Request → Please reproduce the records below word for word, keeping every line and its order unchanged.

Data provided →
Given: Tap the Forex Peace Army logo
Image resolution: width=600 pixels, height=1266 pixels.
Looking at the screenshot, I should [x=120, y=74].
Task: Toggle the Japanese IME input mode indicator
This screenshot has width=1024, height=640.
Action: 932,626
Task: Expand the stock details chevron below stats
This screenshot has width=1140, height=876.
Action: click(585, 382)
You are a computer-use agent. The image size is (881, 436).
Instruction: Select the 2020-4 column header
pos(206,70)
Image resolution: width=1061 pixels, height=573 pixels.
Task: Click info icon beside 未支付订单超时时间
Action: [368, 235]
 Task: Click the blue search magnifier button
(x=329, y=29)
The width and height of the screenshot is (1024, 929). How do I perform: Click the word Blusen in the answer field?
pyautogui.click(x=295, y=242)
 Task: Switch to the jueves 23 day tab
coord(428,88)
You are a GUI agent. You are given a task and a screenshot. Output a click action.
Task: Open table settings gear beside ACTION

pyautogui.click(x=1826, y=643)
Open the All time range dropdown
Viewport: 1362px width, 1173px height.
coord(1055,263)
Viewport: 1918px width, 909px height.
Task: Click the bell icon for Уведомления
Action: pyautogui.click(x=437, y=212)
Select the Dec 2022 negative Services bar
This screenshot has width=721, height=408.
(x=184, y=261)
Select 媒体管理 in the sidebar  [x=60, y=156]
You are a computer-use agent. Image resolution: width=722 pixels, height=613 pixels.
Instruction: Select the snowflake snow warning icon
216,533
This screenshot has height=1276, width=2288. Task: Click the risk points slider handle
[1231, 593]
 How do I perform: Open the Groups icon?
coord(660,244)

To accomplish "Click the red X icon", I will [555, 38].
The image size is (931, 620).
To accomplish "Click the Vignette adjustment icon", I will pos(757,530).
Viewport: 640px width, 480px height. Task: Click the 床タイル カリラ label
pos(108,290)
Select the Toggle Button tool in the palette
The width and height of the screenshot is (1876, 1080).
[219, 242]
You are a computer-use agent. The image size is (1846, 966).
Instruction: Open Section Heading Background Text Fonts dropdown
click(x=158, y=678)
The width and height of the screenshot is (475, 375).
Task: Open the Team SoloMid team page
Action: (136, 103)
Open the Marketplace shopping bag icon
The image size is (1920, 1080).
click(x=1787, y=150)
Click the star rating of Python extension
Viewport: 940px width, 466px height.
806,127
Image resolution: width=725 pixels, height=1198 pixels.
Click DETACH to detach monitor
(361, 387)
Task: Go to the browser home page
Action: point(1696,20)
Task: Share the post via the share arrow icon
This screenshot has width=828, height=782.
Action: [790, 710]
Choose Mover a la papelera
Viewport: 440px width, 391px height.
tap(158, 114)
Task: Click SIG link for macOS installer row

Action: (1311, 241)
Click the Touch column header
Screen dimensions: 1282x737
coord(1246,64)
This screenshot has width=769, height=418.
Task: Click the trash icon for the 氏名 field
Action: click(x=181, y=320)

Result of the exercise →
Given: Tap the Forex Peace Army logo
Image resolution: width=600 pixels, height=1266 pixels.
Looking at the screenshot, I should [x=120, y=74].
Task: Toggle the Japanese IME input mode indicator
This screenshot has width=1024, height=640.
Action: 932,626
Task: Expand the stock details chevron below stats
This screenshot has width=1140, height=876.
Action: click(585, 382)
You are a computer-use agent. The image size is (881, 436).
Instruction: Select the 2020-4 column header
pos(206,70)
Image resolution: width=1061 pixels, height=573 pixels.
Task: Click info icon beside 未支付订单超时时间
Action: [368, 235]
 Task: Click the blue search magnifier button
(x=329, y=29)
The width and height of the screenshot is (1024, 929). How do I perform: Click the word Blusen in the answer field?
pyautogui.click(x=295, y=242)
 Task: Switch to the jueves 23 day tab
coord(428,88)
You are a GUI agent. You are given a task and a screenshot. Output a click action.
Task: Open table settings gear beside ACTION

pyautogui.click(x=1826, y=643)
Open the All time range dropdown
Viewport: 1362px width, 1173px height.
coord(1055,263)
Viewport: 1918px width, 909px height.
Task: Click the bell icon for Уведомления
Action: pyautogui.click(x=437, y=212)
Select the Dec 2022 negative Services bar
This screenshot has width=721, height=408.
(x=184, y=261)
Select 媒体管理 in the sidebar  [x=60, y=156]
You are a computer-use agent. Image resolution: width=722 pixels, height=613 pixels.
Instruction: Select the snowflake snow warning icon
216,533
This screenshot has height=1276, width=2288. Task: Click the risk points slider handle
[1231, 593]
 How do I perform: Open the Groups icon?
coord(660,244)

To accomplish "Click the red X icon", I will [555, 38].
The image size is (931, 620).
To accomplish "Click the Vignette adjustment icon", I will pos(757,530).
Viewport: 640px width, 480px height. Task: Click the 床タイル カリラ label
pos(108,290)
Select the Toggle Button tool in the palette
The width and height of the screenshot is (1876, 1080).
[219, 242]
You are a computer-use agent. The image size is (1846, 966).
Instruction: Open Section Heading Background Text Fonts dropdown
click(x=158, y=678)
The width and height of the screenshot is (475, 375).
Task: Open the Team SoloMid team page
Action: (136, 103)
Open the Marketplace shopping bag icon
The image size is (1920, 1080).
click(x=1787, y=150)
Click the star rating of Python extension
Viewport: 940px width, 466px height.
806,127
Image resolution: width=725 pixels, height=1198 pixels.
Click DETACH to detach monitor
(361, 387)
Task: Go to the browser home page
Action: point(1696,20)
Task: Share the post via the share arrow icon
This screenshot has width=828, height=782.
Action: [790, 710]
Choose Mover a la papelera
Viewport: 440px width, 391px height.
tap(158, 114)
Task: Click SIG link for macOS installer row

Action: (1311, 241)
Click the Touch column header
Screen dimensions: 1282x737
coord(1246,64)
This screenshot has width=769, height=418.
Task: Click the trash icon for the 氏名 field
Action: click(x=181, y=320)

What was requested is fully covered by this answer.